■ **EXCERPTED PASSAGE**:
Not all of us, however, are so scientifically minded that we can enjoy filming and viewing appendectomies, spirozoa, or Pleistocene deposits. Fortunately, such things do not entirely exhaust the range of possible subjects for advanced filming. Far from it! There is hardly a phase of normal modern life which has not the germ of a screen subject latent somewhere within it. For instance, four out of every five adults are either golfers, or golf -widows; and what a series of interesting reels cannot be built up around that ancient and honorable game! Imagine the endless possibilities of normal-speed, slow-motion and natural-color reels merely of one's own game. Then similar studies of the play of champions, supplemented by the reels
commercially obtainable of the same subjects. And this holds good for tennis, baseball, cricket, football and all the sports. Racing? What endless and spectacular opportunities the followers of the turf have! And as for the rapidly-growing air clan — what can't they do? Imagine the thrilling interest of making and owning a series of reels showing the rudiments of flying — the outstanding types of planes at rest and in action — of scenes from aloft on one's own flights — and of famous flyers and their machines. How interesting and valuable we'd find such films of the pioneer flyers and their amazing little machines — and today's men and machines will be just as interesting tomorrow. But aircraft alone need not be the sole subjects of such collections. There are photographers who have for years specialized in building up collections of still pictures of locomotives, of motor-cars, of ships, and even of bridges. Now imagine the interest of making such a series in motion — perhaps also in color !
Then, consider all of the interesting things that can be filmed during even a short vacation. Aside from the beaten paths of vacation films there are innumerable possibilities. In fact, the little, ordinarily-overlooked subjects are often more interesting than the more obvious ones. Short reels, for example, on wild life, flowers, clouds, and so on, can be made objects of lasting interest. A few years ago, for instance, the writer, while on a vacation trip in Southern Oregon, found enough material between times to make a fascinating little reel merely on rivers! Another time, a vacation on an Eastern farm resulted in several reels showing in detail the various operations of farm life — planting, cultivating, harvesting of crops, stock-raising, and so on.

■ **SHORT EXERCISE**: In the passage on amateur film subjects, what was the subject of the reel the writer made during a vacation trip in Southern Oregon? The items come from a separate source unrelated to the passage.

■ **RAW DATA**:

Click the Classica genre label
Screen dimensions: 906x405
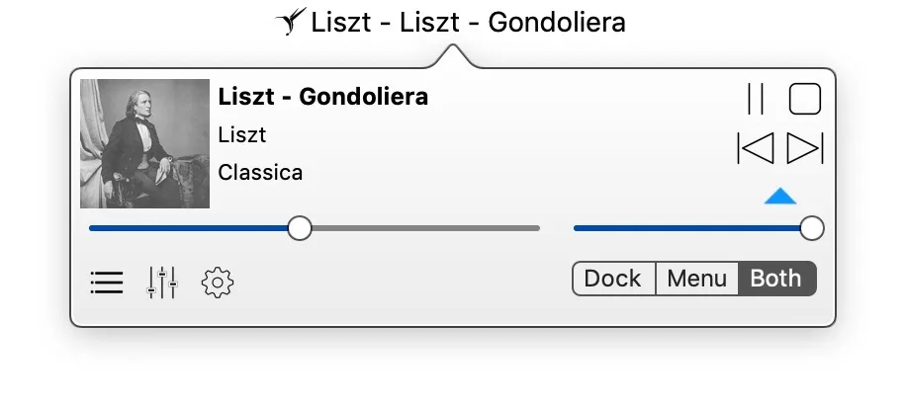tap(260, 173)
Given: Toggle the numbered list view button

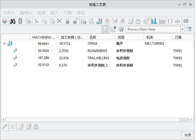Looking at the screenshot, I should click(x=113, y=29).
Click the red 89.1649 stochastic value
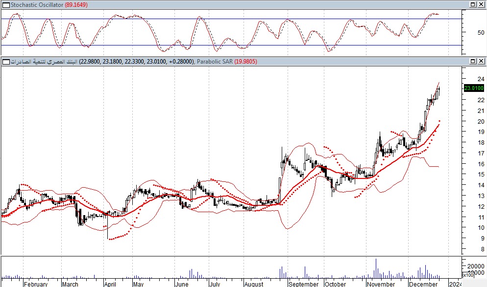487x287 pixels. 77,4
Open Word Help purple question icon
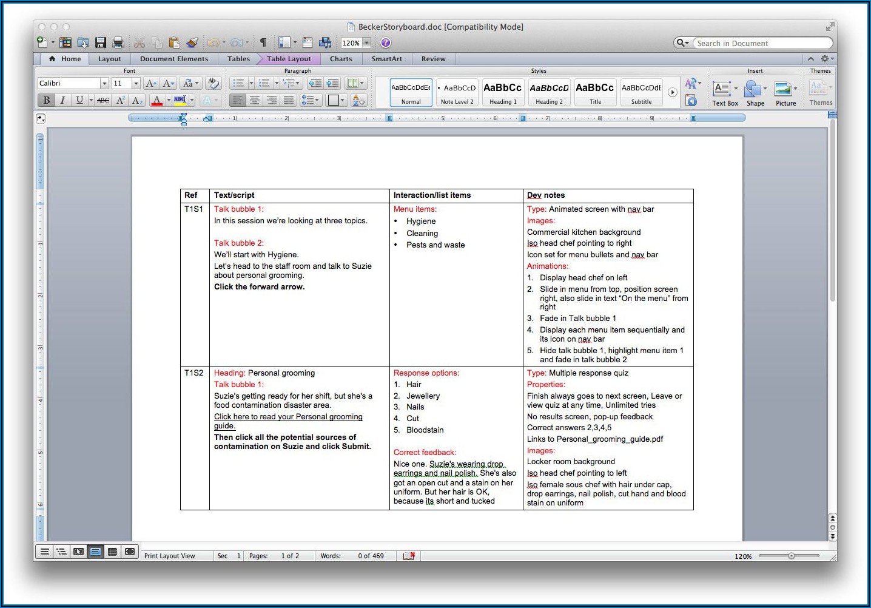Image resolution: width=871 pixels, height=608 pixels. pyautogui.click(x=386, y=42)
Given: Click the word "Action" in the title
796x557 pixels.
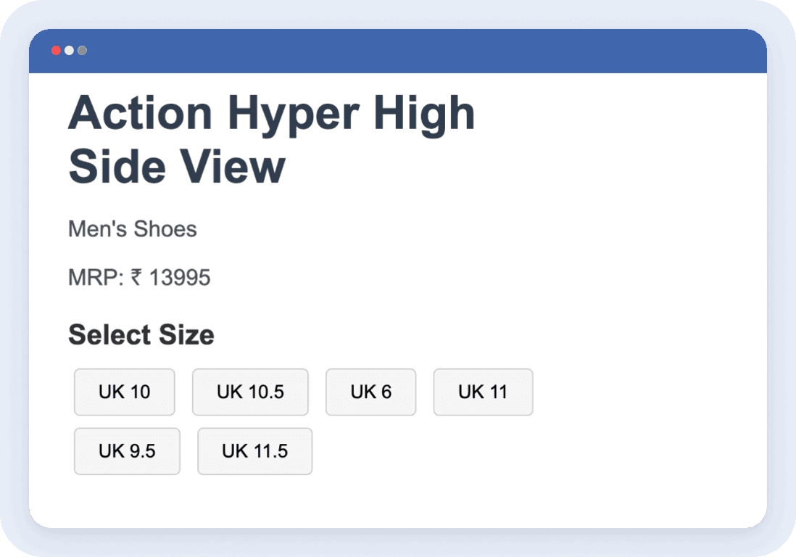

■ **ANSWER TO THE EXERCISE**: Rivers.